United States v. Perkins
Decision Date | 13 March 2017 |
Docket Number | No. 15-30035,15-30035 |
Citation | 850 F.3d 1109 |
Parties | UNITED STATES of America, Plaintiff–Appellee, v. Charles Glenn PERKINS, Defendant–Appellant. |
Court | U.S. Court of Appeals — Ninth Circuit |
Corey Endo (argued) and Vicki Lai, Federal Public Defender's Office, Seattle, Washington, for Defendant–Appellant.
Teal Luthy Miller (argued), Assistant United States Attorney; Annette L. Hayes, United States Attorney, Western District of Washington; Office of the United States Attorney, Seattle, Washington; for Plaintiff–Appellee.
Before: Andrew J. Kleinfeld, A. Wallace Tashima, and Mary H. Murguia, Circuit Judges.
OPINION
Charles Perkins appeals his conviction for receipt of child pornography. Perkins entered a conditional guilty plea, reserving the right to appeal the district court's denial of his motion to suppress evidence obtained from his home computers pursuant to a search warrant.
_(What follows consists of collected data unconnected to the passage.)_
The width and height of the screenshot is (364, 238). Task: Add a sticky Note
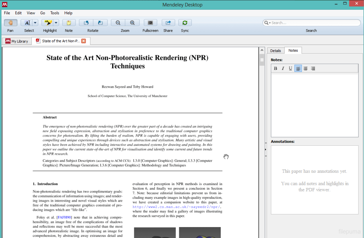point(69,23)
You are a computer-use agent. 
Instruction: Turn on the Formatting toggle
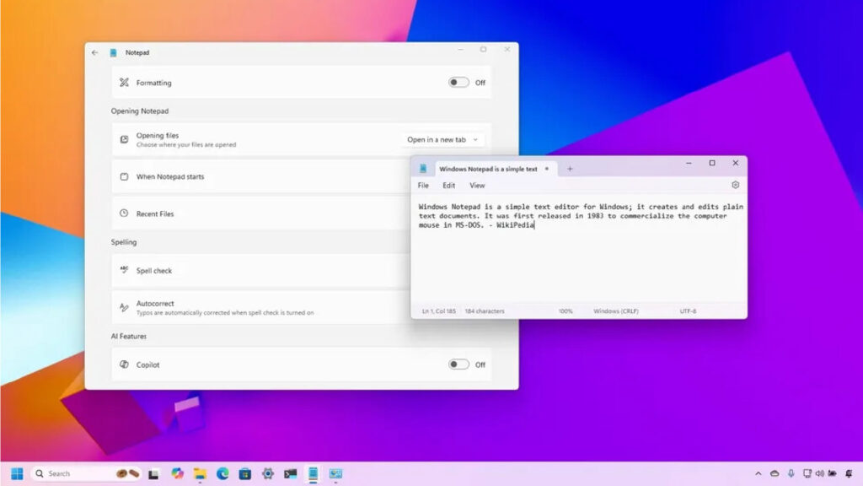[x=458, y=83]
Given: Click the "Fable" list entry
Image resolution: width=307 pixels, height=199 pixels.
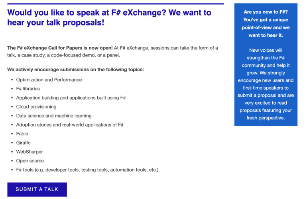Looking at the screenshot, I should tap(22, 134).
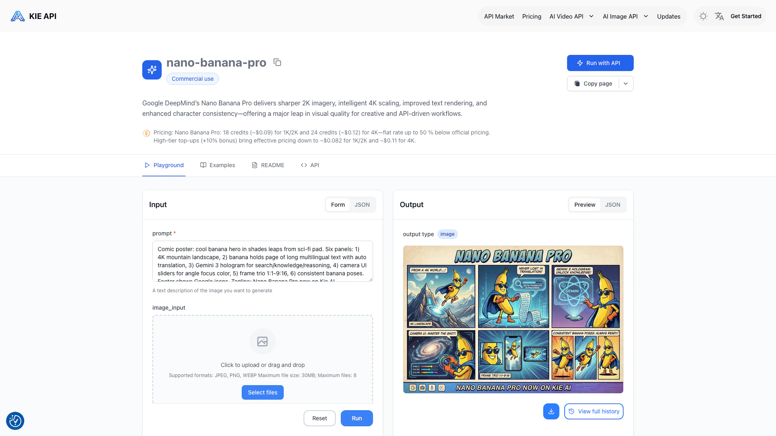This screenshot has width=776, height=436.
Task: Select the Form input view
Action: 338,205
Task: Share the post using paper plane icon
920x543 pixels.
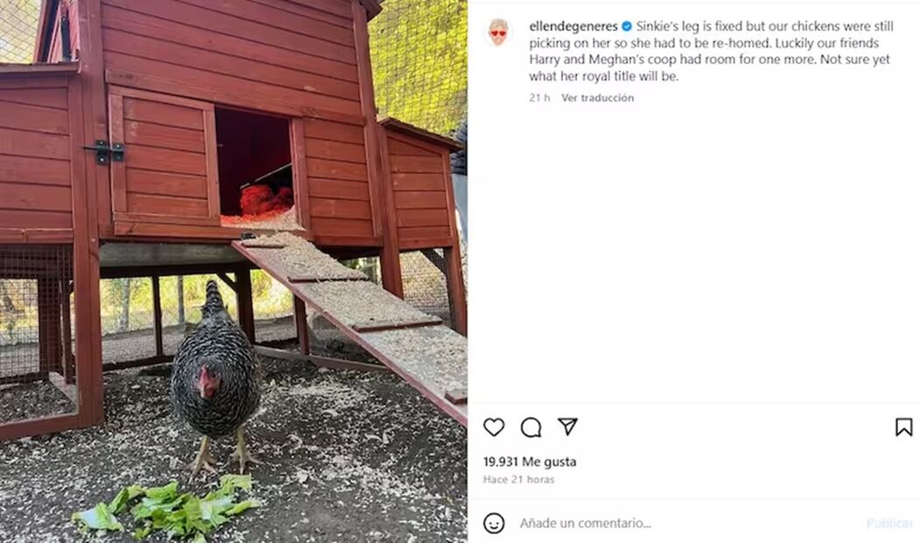Action: click(567, 427)
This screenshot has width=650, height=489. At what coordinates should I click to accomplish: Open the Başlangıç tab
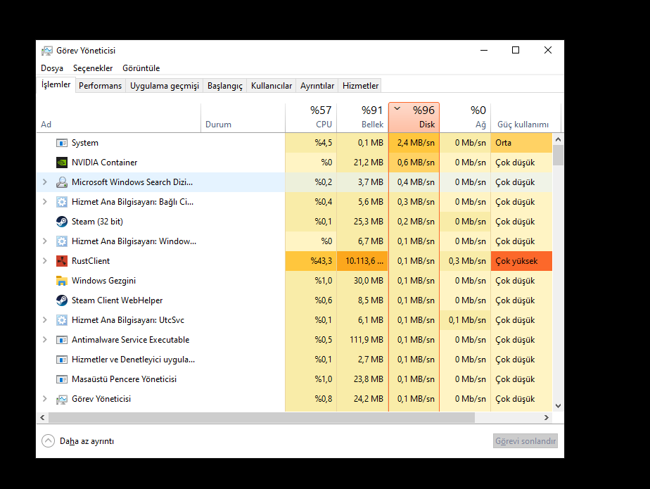click(224, 86)
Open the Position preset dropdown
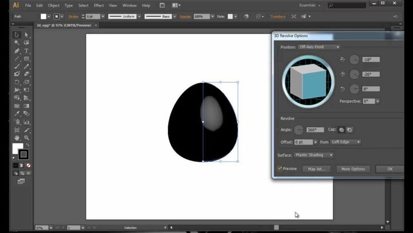Image resolution: width=413 pixels, height=233 pixels. click(319, 47)
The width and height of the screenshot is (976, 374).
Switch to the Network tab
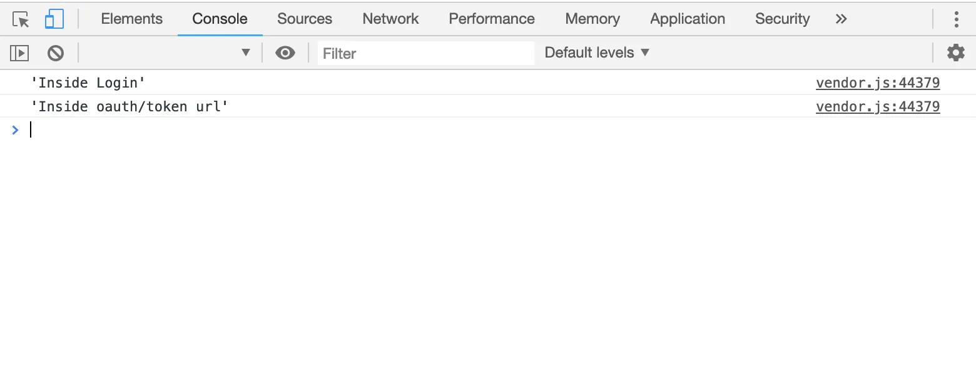click(390, 19)
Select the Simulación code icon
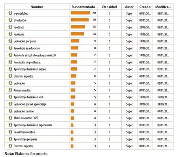Screen dimensions: 179x157 coord(10,20)
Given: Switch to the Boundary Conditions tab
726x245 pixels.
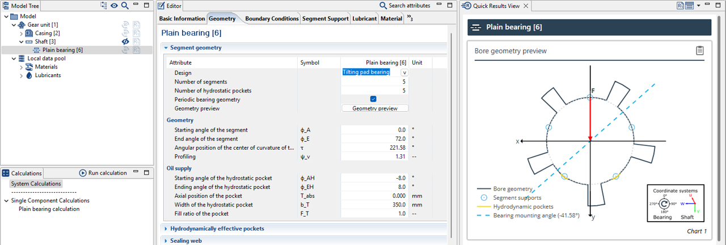Looking at the screenshot, I should (272, 19).
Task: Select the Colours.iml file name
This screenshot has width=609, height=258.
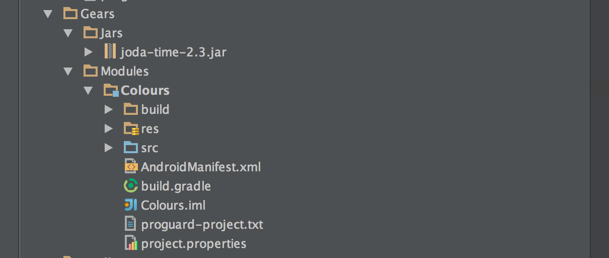Action: click(173, 205)
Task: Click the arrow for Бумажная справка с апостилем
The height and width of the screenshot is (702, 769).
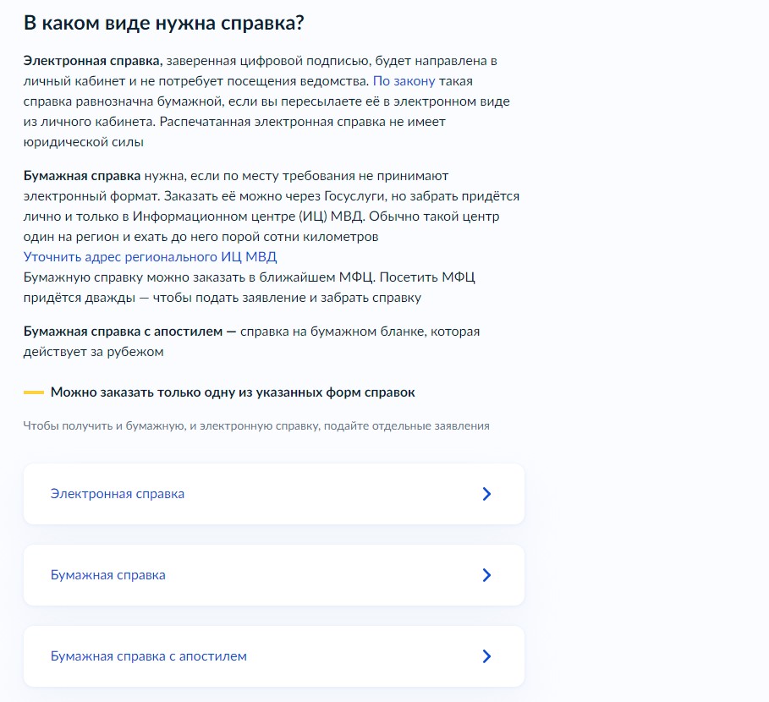Action: click(486, 656)
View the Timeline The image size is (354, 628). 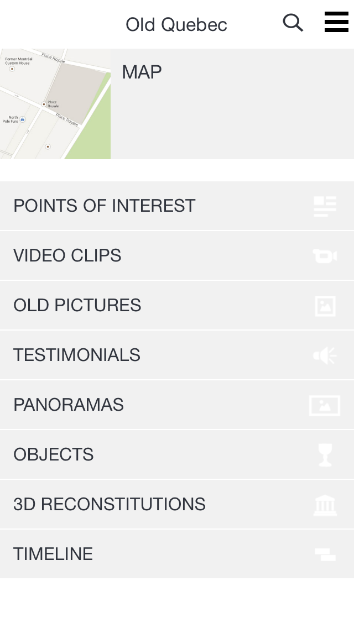pyautogui.click(x=177, y=554)
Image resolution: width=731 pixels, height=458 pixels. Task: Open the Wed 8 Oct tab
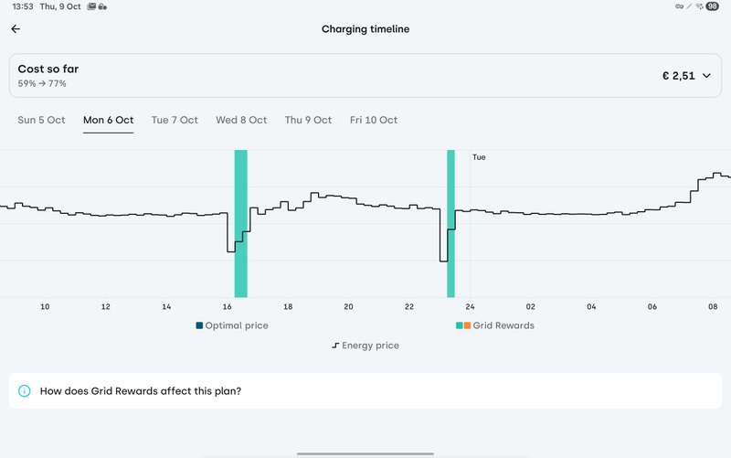[241, 120]
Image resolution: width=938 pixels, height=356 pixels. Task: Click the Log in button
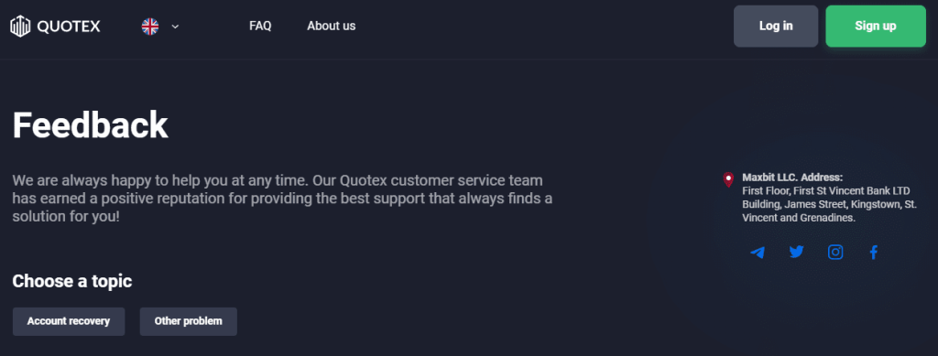click(x=776, y=27)
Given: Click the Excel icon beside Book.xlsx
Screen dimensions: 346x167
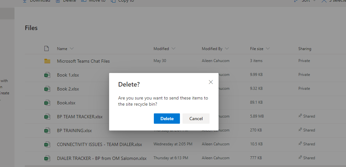Looking at the screenshot, I should [47, 103].
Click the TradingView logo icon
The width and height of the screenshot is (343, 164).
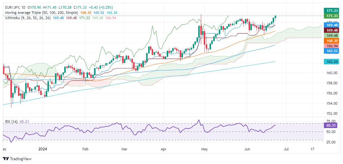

The district court denied the motion, concluding that the investigating agent did not deliberately or recklessly mislead the magistrate judge by omitting material information from the warrant application. The court also found that there was probable cause to justify the search. We have jurisdiction pursuant to 28 U.S.C. § 1291, and we reverse.
On December 29, 2012, Charles Perkins, a then–52–year-old citizen of the United States, was traveling through Toronto International Airport on his way home to Washington State after taking a trip to Chile with his wife and mother-in-law. Canadian Border Services Agency ("CBSA") officers stopped Perkins after learning that he was a registered sex offender.
Perkins had a 1987 first-degree incest conviction and a 1990 first-degree child molestation conviction. A CBSA officer searched the laptop that Perkins was carrying and, in a folder labeled "cperk," found two images that he believed to be child pornography. A Peel Regional Police ("PRP") officer also reviewed the images and, based on his review, arrested Perkins for possession of child pornography. CBSA authorities seized the laptop, along with a digital camera and a memory card.
The next day, Constable Andrew Ullock, a PRP officer specializing in the investigation of child exploitation crimes, interviewed Perkins. Perkins stated that the laptop belonged to his wife and that his computers were at his home in Washington. Perkins' wife, T.W., confirmed that she mostly used the laptop, but that Perkins occasionally used it. Constable Ullock examined Perkins' luggage and additionally seized a digital memory card, a memory stick, and a cellular phone. Pursuant to a Canadian search warrant, Constable Ullock searched the laptop and found the two images that the CBSA officer had originally discovered. Constable Ullock did not find any other suspected contraband in the laptop or in any of the other digital devices.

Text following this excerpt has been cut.